**WRITTEN PROBLEM:** Turn the lines below into a numbered list and skip the blank ones. Leave the pictures out.

**SUPPLIED ENTRIES:**

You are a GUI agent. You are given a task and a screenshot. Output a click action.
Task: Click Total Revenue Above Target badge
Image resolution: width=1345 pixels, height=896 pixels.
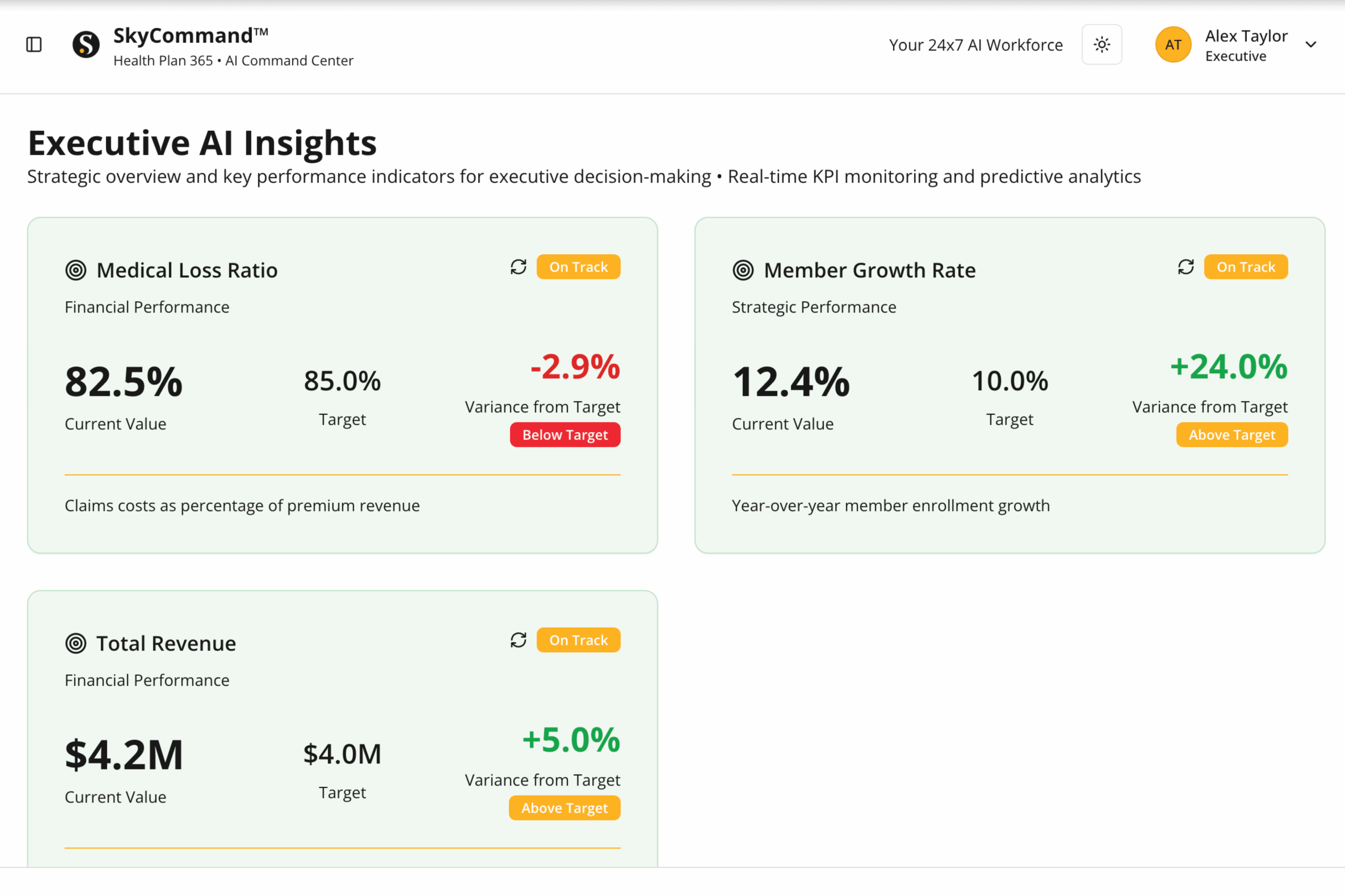point(564,808)
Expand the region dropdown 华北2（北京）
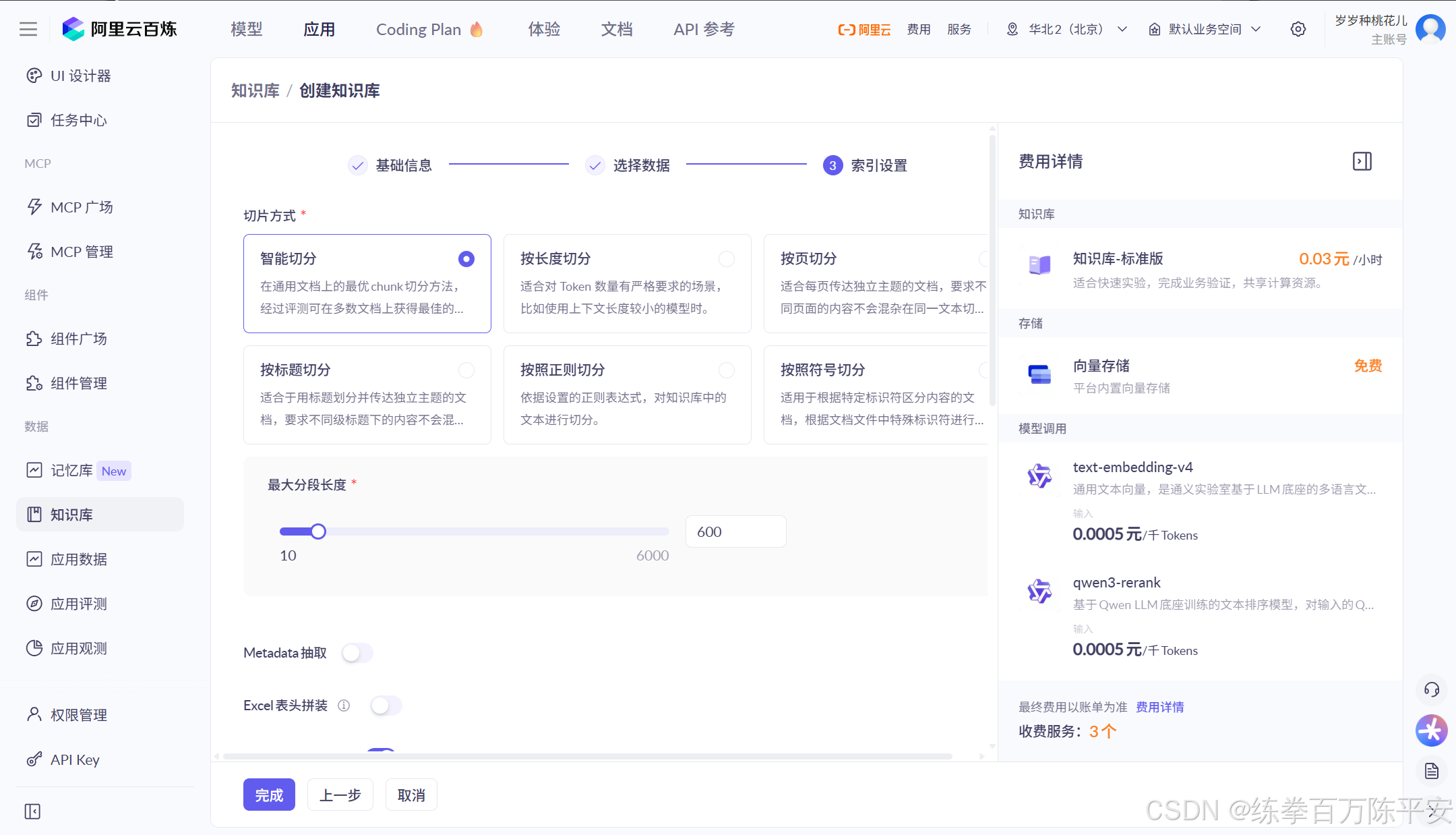1456x835 pixels. (x=1067, y=29)
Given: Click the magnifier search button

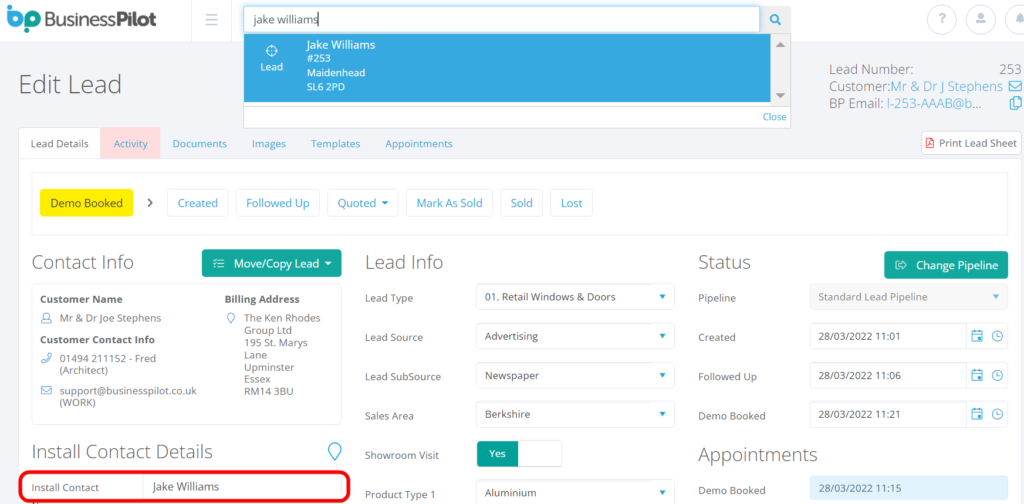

**RESPONSE TO THE EXERCISE:**
1. You are a GUI agent. You are given a task and a screenshot. Output a click action.
2. Task: Click Total Revenue Above Target badge
3. Image resolution: width=1345 pixels, height=896 pixels.
4. point(564,808)
5. Expand the region dropdown 华北2（北京）
6. 1456x835 pixels. (x=1067, y=29)
7. Given: Click the magnifier search button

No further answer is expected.